The nation's gross domestic product, the value of all goods and services produced, expanded at a sluggish 1.6 percent annual rate in the quarter, down from a moderate 2.6 percent pace in the second quarter, the Commerce Department reported. In the first three months of the year, the economy grew at a sizzling 5.6 percent annual rate.

With less than two weeks to go before the midterm congressional elections, the report instantly became campaign ammunition. Democrats emphasized the slowdown while Republicans highlighted signs of economic strength.

Financial analysts were split on whether the report reflected an economy poised for a rebound or headed into a prolonged slump. The debate turns on differing forecasts of how the housing market will affect consumer spending.

The sharp slowdown during the year resulted from a combination of soaring energy prices, rising interest rates and plunging home construction and sales. Oil prices and the cost of a 30-year fixed-rate mortgage peaked in July, and gasoline averaged around $3 a gallon for much of the summer.

Home building plunged at a 17.4 percent annual rate in the third quarter, the steepest fall in four consecutive quarters of declines, the report showed.

"A downturn in the housing market packed a wicked punch for the U.S. economy in the third quarter, but it was not a knockout blow," said Stuart G. Hoffman, chief economist of PNC Financial Services Group.

Optimists note that some forces behind the slowdown have eased. The Federal Reserve has held short-term interest rates steady since June, and mortgage rates have fallen since July. Gaso line and other fuel prices have tumbled since mid-August, putting more cash into consumers' pockets to spend on other things.

Both consumer spending and business investment outside of housing rose faster in the third quarter than in the second, and unemployment remains low, encouraging many analysts to predict that the economy will regain momentum in the coming months.

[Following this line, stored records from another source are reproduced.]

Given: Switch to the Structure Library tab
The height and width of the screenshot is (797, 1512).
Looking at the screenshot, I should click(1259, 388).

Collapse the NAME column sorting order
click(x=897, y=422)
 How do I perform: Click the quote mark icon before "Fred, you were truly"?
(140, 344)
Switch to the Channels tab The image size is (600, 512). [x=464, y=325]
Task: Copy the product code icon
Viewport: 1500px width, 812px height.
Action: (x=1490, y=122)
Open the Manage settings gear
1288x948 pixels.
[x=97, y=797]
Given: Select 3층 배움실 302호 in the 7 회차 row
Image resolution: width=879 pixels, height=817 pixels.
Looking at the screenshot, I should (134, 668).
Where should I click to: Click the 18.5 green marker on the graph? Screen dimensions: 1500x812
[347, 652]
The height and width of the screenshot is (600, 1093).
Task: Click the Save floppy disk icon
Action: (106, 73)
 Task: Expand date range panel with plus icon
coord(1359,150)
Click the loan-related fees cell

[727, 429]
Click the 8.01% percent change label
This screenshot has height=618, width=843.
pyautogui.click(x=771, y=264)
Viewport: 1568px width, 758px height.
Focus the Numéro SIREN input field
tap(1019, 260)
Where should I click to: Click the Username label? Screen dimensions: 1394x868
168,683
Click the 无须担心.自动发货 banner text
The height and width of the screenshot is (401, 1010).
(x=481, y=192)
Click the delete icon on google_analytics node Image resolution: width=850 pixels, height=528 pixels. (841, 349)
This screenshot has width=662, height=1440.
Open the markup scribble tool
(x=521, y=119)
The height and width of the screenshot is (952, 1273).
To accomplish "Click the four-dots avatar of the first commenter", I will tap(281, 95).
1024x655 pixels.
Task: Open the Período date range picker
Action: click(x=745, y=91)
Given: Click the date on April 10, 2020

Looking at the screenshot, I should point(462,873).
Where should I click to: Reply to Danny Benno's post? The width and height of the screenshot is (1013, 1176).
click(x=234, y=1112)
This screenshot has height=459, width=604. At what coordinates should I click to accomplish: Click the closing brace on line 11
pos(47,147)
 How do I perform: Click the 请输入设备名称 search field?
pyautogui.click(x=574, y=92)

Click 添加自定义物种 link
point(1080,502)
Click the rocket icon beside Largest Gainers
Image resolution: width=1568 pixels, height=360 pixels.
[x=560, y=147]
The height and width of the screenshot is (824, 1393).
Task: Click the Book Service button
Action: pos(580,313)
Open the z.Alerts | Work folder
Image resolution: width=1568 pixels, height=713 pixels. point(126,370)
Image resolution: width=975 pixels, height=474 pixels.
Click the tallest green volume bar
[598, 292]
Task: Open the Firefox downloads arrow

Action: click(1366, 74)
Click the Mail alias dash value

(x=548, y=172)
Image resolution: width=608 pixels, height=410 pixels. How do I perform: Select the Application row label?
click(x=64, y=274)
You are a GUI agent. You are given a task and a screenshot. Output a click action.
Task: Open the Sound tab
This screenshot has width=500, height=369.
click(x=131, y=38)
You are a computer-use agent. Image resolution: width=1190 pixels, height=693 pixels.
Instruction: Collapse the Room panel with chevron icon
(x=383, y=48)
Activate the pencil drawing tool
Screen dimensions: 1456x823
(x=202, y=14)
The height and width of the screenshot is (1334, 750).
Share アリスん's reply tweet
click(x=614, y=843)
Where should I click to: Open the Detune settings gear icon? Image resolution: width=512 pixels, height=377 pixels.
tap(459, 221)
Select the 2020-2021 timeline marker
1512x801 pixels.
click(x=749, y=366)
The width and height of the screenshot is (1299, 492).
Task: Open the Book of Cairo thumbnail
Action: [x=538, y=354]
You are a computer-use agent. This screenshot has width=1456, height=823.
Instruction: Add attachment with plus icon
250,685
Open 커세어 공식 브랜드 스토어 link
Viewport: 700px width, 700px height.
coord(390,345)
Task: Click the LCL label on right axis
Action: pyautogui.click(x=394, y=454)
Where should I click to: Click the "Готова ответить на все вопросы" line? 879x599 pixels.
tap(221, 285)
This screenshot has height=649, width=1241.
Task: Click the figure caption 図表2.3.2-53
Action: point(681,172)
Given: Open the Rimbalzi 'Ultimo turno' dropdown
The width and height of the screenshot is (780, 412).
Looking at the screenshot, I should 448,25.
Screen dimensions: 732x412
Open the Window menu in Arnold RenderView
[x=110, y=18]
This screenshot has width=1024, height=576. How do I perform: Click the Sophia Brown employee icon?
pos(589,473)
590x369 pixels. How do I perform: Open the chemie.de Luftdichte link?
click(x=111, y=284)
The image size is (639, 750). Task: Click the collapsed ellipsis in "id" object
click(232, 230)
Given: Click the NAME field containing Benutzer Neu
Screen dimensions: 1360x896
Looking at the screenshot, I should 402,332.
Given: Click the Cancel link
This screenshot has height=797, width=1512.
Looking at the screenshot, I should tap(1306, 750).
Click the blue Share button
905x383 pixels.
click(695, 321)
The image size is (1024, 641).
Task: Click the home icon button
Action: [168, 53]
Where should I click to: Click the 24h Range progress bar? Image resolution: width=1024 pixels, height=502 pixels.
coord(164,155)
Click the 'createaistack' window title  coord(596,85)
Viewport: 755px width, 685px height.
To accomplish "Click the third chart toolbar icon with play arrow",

"The recent slowdown will prove temporary," said James W. Paulsen, chief investment strategist at Wells Capital Management. "Outside of the housing and auto industries, economic growth remains strong and has actually been accelerating."

Other observers were more pessimistic, expecting the housing slump to deepen and continue into next year. That would push up unemployment and prompt consumers to rein in spending, holding economic growth to a crawl through 2007, they said.

"The correction in the housing sector still has a long way to go and the full impact on consumption won't become apparent until next year," said Paul Ashworth, senior U.S. economist for Capital Economics Ltd.

The divergent forecasts explain why the Federal Reserve left its benchmark short-term rate unchanged Wednesday. Central bank policymakers generally share the more upbeat outlook but see the possibility that the economy could weaken more than they expect.

The Commerce Department report also supported the Fed's forecast that slowing economic growth will gradually weaken inflation. Consumer prices, excluding food and energy prices, rose at a 2.3 percent annual rate in the third quarter, according to a Commerce Department price index. That's higher than many central bank policymakers prefer but lower than the 2.7 percent pace of the second quarter.

Heading into the final campaign stretch, President Bush and other Republicans have emphasized the good economic news, such as the low 4.6 percent unemployment rate, rising incomes and falling oil prices.

"It is a healthy economy," Treasury Secretary Henry M. Paulson said yesterday during an interview on CNBC. "The economy is creating new jobs . . . there has a been a real increase in wages."

Democrats countered that the Commerce Department figures reflect a weakening economy.

"Once again, the Bush economy is going in the wrong direction," said Rep. Carolyn B. Maloney (N.Y), the senior House Democrat on Congress's Joint Economic Committee. "An economic recovery that never benefited working Americans in the first place now has slowed to a crawl. President Bush's economic happy talk is betrayed by the facts on the ground and the stats released today."